A sentire questo disco, c’è da mangiarsi tutto quello che abbiamo detto e pensato a proposito delle reunion:che di solito le fanno per soldi (certi musicisti spendono molto, infatti: è di questi giorni la notizia di Jagger sul lastrico) o per noia, o per avere ancora la prima pagina dei settimanali; a volte solo per non sentirselo più domandare, ma quand’è che fate la reunion? 

Bello bello, infatti, questo del ritorno dei Blur dopo tanti anni.
Le cronache ci hanno raccontato per anni che l’armonia tra Albarn e Coxton era finita, che tra loro era crisi profonda.
Mah.

Qui lavorano benissimo insieme, quasi come Lennon e McCartney in Abbey Road, ormai separati in casa (in realtà ci lavorano poco: solo cinque giorni di registrazioni. Il disco infatti presenta alcune imperfezioni che però non ne intaccano la qualità).
Ecco, i Beatles.

In “The maagic whip” non c’è più traccia del britpop. O quasi.
Pensate: non ci sono in pratica i ritornelli.

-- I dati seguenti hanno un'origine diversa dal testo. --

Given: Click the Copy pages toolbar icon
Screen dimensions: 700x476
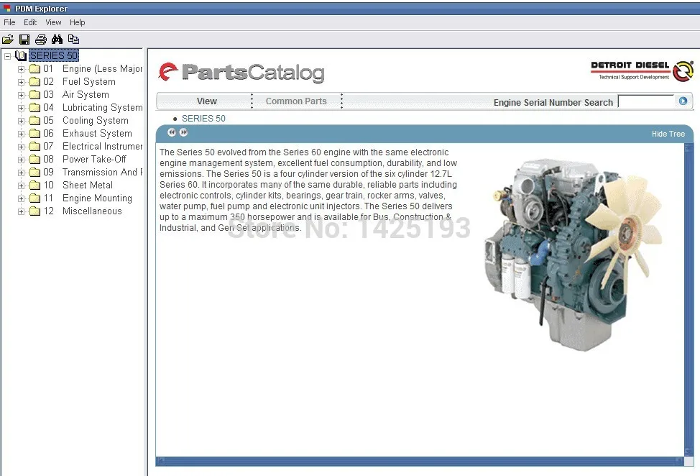Looking at the screenshot, I should pos(73,40).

Quelli i Blur li lasciano ai fratelli Gallagher e alle varie band più o meno temporanee che sono nate o nascono dalla diaspora Oasis, sempre alla ricerca delle melodie semplici ma irresistibili di McCartney.
Al limite qui c’è più Lennon.

Lo schema strofa-ritornello-strofa è sostituito da brani indolenti, a volte trascinati, anche un po’ sporchi, in stile lo-fi (già l’ultima fase Blur pre-scioglimento era stata caratterizzata da una svolta filo-americana, verso gruppi come Pavement).
Gli archi di “Lonesome tree” sono da musical hollywoodiano, poi c’è il funky apocalittico e distopico di “New world towers” – pare suggerito dalla vista di una di queste nuove megalopoli del mondo arabo – e il pop intelligente/bislacco del singolo “Go out” (alla pari di “There are too many of us”, uno dei migliori in assoluto del lotto). “Ice cream man” e “Ghost ship” sono quadretti minimalisti alla maniera dell’Albarn solista, “Thought I was spaceman” e “Mirrorball” sono tribalismi elettronici, mentre in “I broadcast” sembrano i Fall al rallentatore, oppure i Violent Femmes.
Ma c’è spazio anche per  l’atmosfera orientaleggiante di “Pyongyang” e il britpop – ah, eccolo, il britpop – di “Ong ong”.